* **Exercise objective**
Determine how many lines in the entries below contain "toolbar", and output only that number.

(Source records)

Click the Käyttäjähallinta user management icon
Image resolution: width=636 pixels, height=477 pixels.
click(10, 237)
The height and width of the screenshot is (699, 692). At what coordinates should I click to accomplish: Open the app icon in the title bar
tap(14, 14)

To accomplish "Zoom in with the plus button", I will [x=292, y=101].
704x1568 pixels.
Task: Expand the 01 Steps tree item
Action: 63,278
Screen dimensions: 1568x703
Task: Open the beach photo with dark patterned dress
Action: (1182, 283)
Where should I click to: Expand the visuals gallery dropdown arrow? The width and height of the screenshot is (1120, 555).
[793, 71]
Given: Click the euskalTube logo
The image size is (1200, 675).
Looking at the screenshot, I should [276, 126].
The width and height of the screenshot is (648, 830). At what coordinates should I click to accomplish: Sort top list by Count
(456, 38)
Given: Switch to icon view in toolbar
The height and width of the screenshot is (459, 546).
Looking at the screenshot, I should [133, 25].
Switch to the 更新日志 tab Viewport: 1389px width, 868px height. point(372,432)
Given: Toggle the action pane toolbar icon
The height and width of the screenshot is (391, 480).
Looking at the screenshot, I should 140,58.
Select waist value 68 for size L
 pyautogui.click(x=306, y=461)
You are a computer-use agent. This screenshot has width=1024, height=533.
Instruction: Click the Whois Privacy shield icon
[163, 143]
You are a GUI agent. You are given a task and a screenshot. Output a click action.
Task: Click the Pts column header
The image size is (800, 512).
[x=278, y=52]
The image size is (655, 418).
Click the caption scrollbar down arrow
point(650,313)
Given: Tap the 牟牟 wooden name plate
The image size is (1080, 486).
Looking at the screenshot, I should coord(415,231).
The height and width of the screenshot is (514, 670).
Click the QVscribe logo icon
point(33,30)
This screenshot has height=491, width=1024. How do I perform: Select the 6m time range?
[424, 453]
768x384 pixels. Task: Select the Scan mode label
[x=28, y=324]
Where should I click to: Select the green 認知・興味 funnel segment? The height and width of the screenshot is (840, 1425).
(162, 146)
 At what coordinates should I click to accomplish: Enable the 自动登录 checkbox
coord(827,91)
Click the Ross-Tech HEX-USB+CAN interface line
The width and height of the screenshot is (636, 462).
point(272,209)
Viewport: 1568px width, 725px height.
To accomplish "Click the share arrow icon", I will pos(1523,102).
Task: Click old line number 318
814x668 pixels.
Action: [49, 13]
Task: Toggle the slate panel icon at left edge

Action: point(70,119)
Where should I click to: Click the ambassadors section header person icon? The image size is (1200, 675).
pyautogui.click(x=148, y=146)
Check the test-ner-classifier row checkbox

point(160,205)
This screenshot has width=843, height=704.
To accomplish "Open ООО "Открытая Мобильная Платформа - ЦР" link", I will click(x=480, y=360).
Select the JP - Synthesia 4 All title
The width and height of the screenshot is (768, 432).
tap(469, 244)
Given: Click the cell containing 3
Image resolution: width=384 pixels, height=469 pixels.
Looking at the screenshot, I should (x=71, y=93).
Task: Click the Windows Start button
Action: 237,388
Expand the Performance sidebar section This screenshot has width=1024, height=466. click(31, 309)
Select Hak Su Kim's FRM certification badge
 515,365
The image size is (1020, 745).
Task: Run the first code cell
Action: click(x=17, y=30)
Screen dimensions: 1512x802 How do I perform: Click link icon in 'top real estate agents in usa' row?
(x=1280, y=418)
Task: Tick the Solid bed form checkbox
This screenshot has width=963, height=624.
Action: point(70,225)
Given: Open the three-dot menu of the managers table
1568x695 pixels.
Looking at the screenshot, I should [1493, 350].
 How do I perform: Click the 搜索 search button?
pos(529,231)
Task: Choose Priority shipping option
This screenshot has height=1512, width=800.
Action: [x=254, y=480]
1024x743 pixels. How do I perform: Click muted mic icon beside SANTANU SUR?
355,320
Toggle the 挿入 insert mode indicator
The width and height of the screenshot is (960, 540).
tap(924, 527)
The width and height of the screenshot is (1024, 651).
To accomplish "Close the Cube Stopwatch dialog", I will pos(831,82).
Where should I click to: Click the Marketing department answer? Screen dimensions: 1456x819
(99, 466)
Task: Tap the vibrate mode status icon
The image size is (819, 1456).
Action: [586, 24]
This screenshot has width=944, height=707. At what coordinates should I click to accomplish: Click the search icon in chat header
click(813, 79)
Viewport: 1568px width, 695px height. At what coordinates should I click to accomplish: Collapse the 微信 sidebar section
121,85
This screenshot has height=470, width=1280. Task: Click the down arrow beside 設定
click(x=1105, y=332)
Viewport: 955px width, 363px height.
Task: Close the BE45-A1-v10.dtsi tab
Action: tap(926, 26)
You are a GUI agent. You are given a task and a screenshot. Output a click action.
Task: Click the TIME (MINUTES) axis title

* **Response for this exercise**
2